| Artículo |
+ + + + +

Ese desenlace estremeció al país. España, que hasta entonces había visto el terrorismo en el Noticiero, lo sintió en carne propia. El silencio se rompió. En Ermua, en su pueblo natal, su nombre fue entonado junto a himnos de dignidad. El “Espíritu de Ermua” emergió como una fuerza moral, capaz de unir hogares y conciencias en un rechazo absoluto al miedo. 

En años posteriores, los autores materiales fueron capturados y condenados: “Txapote” y Gallastegi recibieron sentencias superiores a los 50 años de prisión. Pero ese castigo judicial nunca alcanzó a mitigar el vacío que dejó el silencio mortal. 

Con el paso del tiempo, el reclamo de justicia se topó con obstáculos legales: en 2024 la Fiscalía consideró prescrita la causa contra varios exdirigentes de ETA, incluyendo a “Anboto”, al haber transcurrido más de 20 años desde los hechos.

+ + + + +

| Datos |
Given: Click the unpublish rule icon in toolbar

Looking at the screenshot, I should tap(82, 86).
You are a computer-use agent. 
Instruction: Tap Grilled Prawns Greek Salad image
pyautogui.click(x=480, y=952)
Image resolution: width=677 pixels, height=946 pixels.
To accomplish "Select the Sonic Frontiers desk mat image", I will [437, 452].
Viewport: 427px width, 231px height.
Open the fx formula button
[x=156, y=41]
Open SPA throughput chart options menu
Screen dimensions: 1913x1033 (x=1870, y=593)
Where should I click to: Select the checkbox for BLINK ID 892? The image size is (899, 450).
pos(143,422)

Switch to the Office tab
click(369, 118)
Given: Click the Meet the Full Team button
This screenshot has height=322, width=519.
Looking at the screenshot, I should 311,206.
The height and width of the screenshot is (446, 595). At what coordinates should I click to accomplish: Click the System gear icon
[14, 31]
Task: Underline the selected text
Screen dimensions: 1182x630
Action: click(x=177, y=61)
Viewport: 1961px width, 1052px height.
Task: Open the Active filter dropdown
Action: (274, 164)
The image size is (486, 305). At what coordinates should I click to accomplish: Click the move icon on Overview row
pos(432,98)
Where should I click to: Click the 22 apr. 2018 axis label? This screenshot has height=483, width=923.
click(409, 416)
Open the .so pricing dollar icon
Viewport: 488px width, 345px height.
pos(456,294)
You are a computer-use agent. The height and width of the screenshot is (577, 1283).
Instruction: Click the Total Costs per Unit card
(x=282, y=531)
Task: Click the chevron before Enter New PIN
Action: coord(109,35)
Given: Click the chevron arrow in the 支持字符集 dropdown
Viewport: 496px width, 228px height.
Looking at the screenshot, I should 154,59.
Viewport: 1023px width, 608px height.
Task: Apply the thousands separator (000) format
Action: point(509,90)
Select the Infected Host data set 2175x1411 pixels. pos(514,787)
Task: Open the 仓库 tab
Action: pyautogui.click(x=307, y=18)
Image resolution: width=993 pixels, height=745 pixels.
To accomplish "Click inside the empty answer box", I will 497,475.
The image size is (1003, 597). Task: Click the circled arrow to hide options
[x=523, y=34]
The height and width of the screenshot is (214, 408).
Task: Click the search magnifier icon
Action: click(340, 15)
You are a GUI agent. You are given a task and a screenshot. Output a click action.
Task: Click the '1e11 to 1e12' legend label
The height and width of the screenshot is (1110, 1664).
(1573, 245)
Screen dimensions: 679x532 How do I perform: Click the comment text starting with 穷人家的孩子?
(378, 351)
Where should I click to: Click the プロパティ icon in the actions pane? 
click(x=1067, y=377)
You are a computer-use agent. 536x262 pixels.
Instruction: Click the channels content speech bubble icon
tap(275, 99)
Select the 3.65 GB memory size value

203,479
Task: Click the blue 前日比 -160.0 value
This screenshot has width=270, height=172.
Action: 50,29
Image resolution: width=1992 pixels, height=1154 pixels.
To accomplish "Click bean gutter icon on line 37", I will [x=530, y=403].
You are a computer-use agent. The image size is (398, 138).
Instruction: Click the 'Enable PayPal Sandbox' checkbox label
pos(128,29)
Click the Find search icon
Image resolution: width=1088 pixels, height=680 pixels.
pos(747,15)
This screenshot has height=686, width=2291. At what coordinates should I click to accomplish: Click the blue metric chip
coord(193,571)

+ + + + +

| Detalles del problema |
Transcribe literalmente el tramo del artículo sobre el Espíritu de Ermua que va desde “Ese desenlace estremeció” hasta “desde los hechos.”. Las entradas no hacen falta para este ejercicio.

| Solución del ejercicio |
Ese desenlace estremeció al país. España, que hasta entonces había visto el terrorismo en el Noticiero, lo sintió en carne propia. El silencio se rompió. En Ermua, en su pueblo natal, su nombre fue entonado junto a himnos de dignidad. El “Espíritu de Ermua” emergió como una fuerza moral, capaz de unir hogares y conciencias en un rechazo absoluto al miedo. 

En años posteriores, los autores materiales fueron capturados y condenados: “Txapote” y Gallastegi recibieron sentencias superiores a los 50 años de prisión. Pero ese castigo judicial nunca alcanzó a mitigar el vacío que dejó el silencio mortal. 

Con el paso del tiempo, el reclamo de justicia se topó con obstáculos legales: en 2024 la Fiscalía consideró prescrita la causa contra varios exdirigentes de ETA, incluyendo a “Anboto”, al haber transcurrido más de 20 años desde los hechos.